As anyone freshly landed in a new city, Veronique realized that the sharp and qualitative fashion was not the best of Lisbon. Apart from Zara, Mango, Massimo Dutti… the presence of a fashion identity was zero. If the city was already in a slight changing movement, everything remained to be done in this area. So that was the challenge Véronique did when she opened Véronique boutique.
Today, seasons after seasons, she carefully selects fashion designers whose work she respects and pieces of clothes that match her personal tastes. She tries to offer an original and wearable fashion combined with the philosophy of her shop in a place that undoubtedly deserves a visit if you are demanding and caring of fashion
.

Why did you start your own business?
I had the will of starting my own business from a while ago, but I was too young. I suppose I got to the right age with more experience and especially the will of freedom, not to follow others orders, be my own boss.

What is the most difficult part of starting it?
The most difficult part was to take the decision to do it. Once I decided, it went quite smoothly, even if I faced a few difficulties but I was so excited that they did not matter.

Have you learn any lessons since you started your business?
I have learned many lessons! It’s quite an adventure to leave a country, leave a well paid job, sell your flat and go to somewhere you hardly know.
I have to say that I have grown a lot! This is a very demanding life and you cannot go weak.



Veronique Laranjo



Do you have to make sacrifices since starting it?
The biggest sacrifice is the peace of mind. These are already strange times, with a lot of insecurity and you learn to live day by day. You are your own boss so if things go wrong, no ones is there to pay your salary.
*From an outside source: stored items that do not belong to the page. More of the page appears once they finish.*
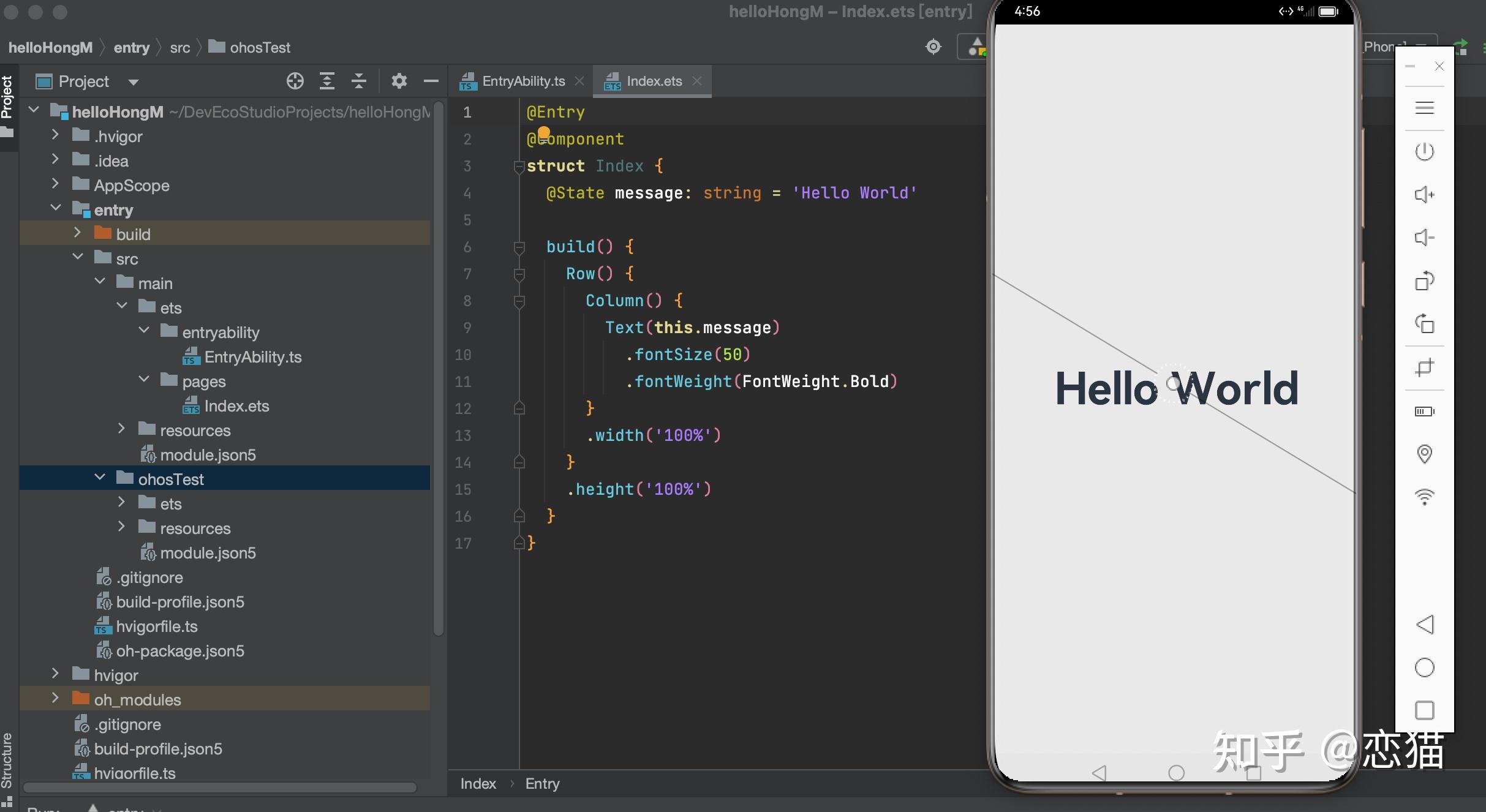Close the Index.ets tab
The image size is (1486, 812).
(697, 81)
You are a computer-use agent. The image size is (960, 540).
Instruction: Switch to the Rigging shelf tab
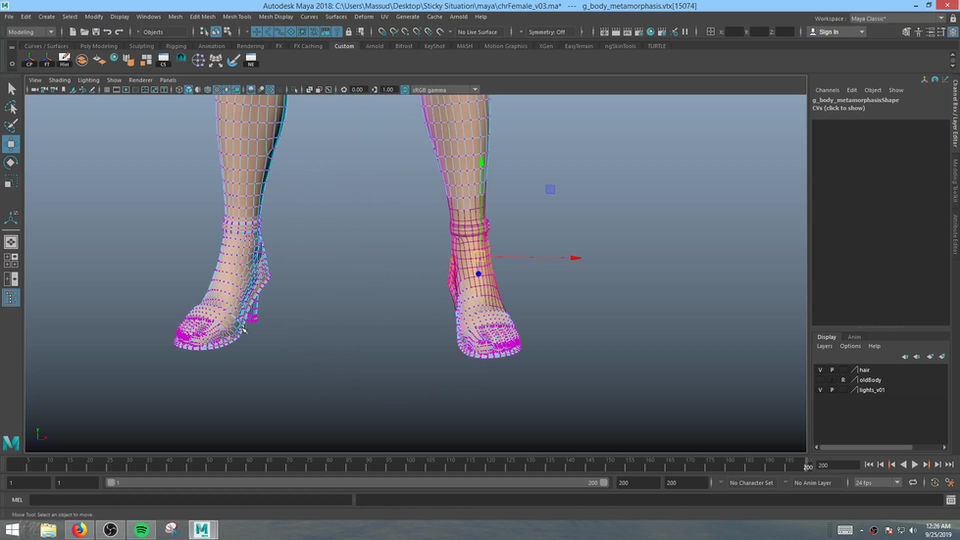tap(176, 46)
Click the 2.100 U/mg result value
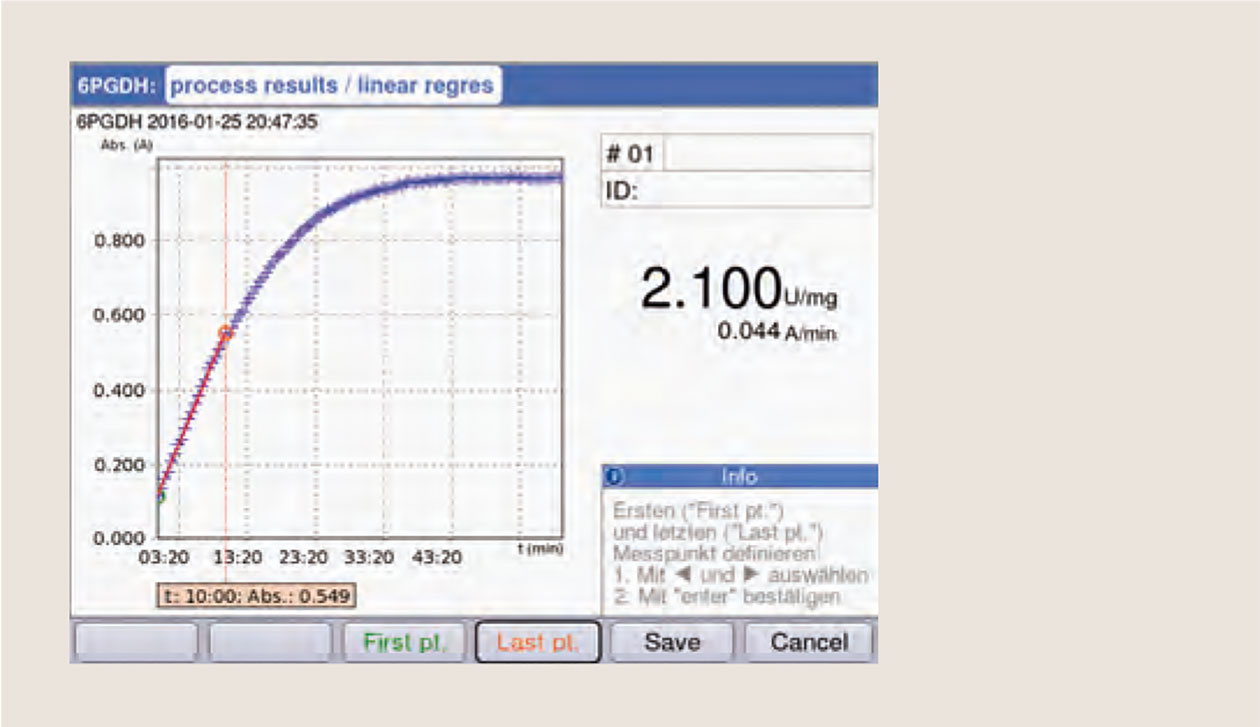This screenshot has height=727, width=1260. [x=710, y=289]
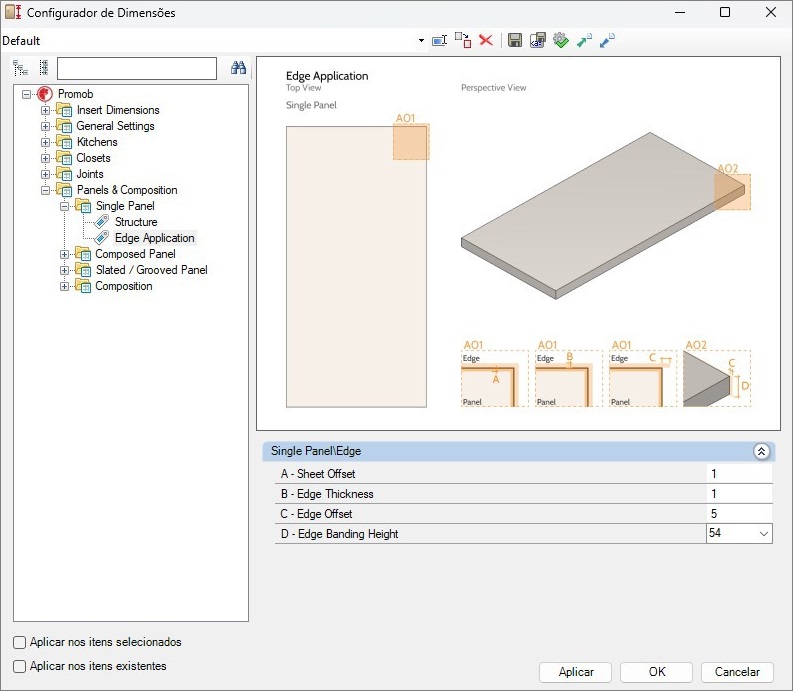Enable Aplicar nos itens existentes checkbox
Viewport: 793px width, 691px height.
tap(20, 666)
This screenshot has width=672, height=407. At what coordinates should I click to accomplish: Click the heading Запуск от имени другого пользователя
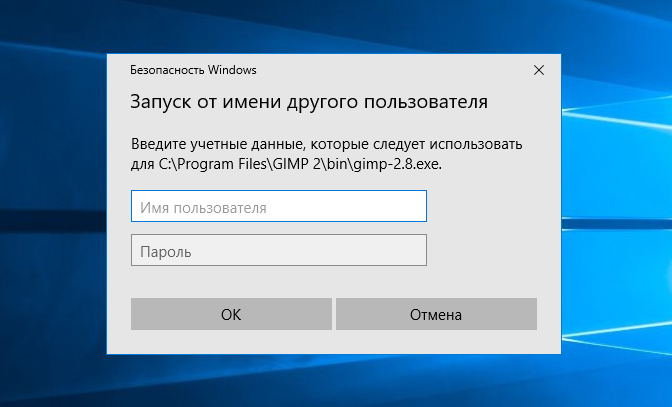coord(309,102)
What is the best part about working for yourself?
The best part is that my business is mine, I make all the decisions (good or bad) and that it’s my universe, my vision of things, I put a lot of heart and myself in my boutique.

What is the worst?
The worst is for the same reason. Sometimes, I get too personal and I get hurt when I see that people don’t get it.



Veronique Laranjo



Name 3 things someone should consider before starting their own business:
-It’s that you have to understand what people want
-How to make yourself perceived by the others
-And have money apart, saved, in order to hold on. Of course, it depends on the business, but many businesses make the mistake to think that they gonna do loads of money right away and they end up closing after a few months.

Is it easy to make it in Lisbon? Do you think it could have been easier in a different city or country?
It depends also on the type of business. I think here it’s easier to star a business but I see many opening and closing right after.
To do something good, it takes time, especially in times like these.
The Portuguese market is small and quite limited in a lot of areas, so you have to be careful.
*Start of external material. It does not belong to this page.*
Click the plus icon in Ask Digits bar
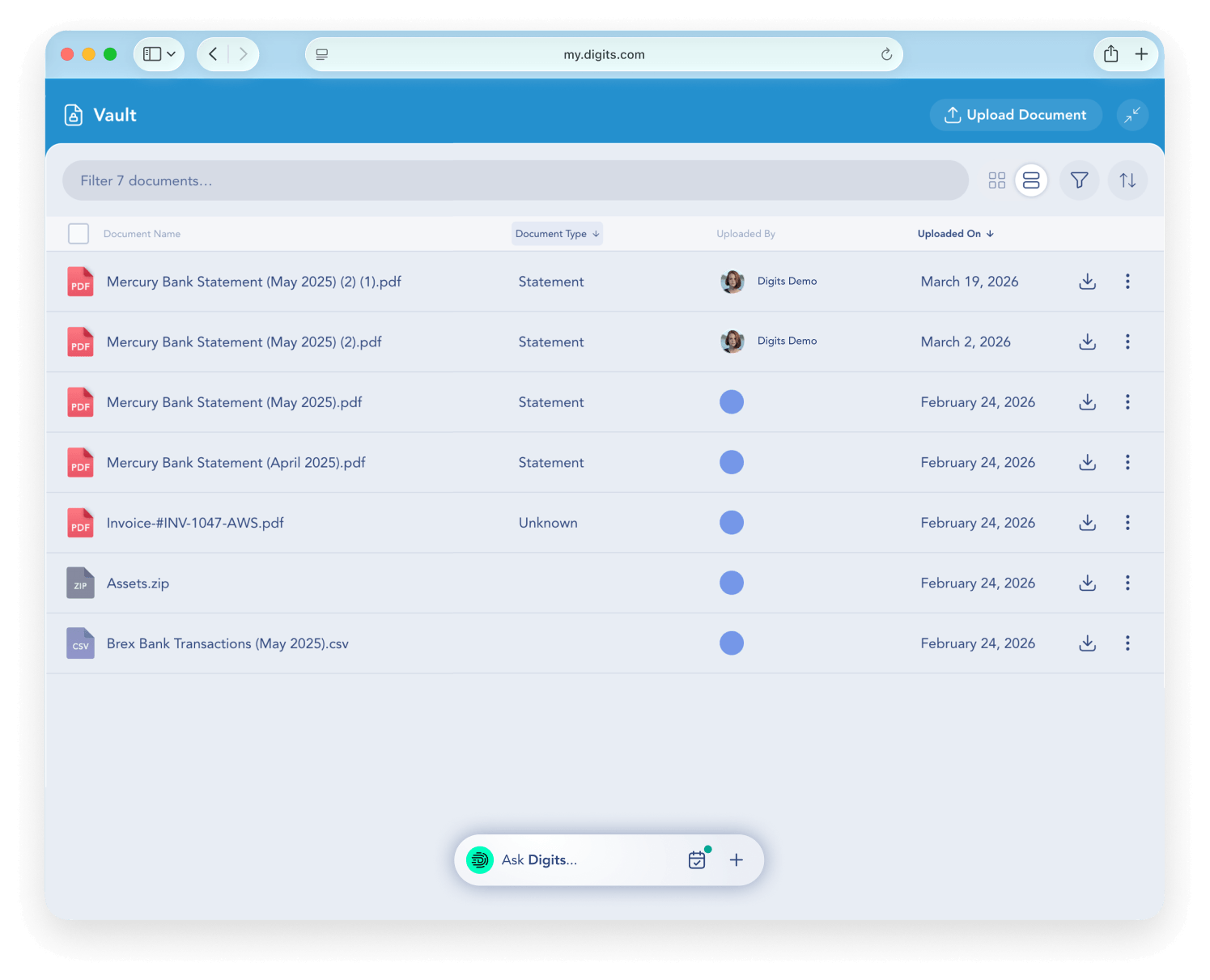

Any piece of advice you would like to give?
If you decide to open a business, you have to get this ratio right: 50% heart 50% business. Do it because you love what you do and not only to make money by doing or opening something crap (because there’s a lot of those already) and also not to put too much emotion either, otherwise you end up being stressed and sad.



Veronique Laranjo



Any ressources (books, classes…) you would like to recommend?
In France I did a course that was proposed by the Employment Agency which was quite useful. I think the important thing is to make a good market research and to have some economies.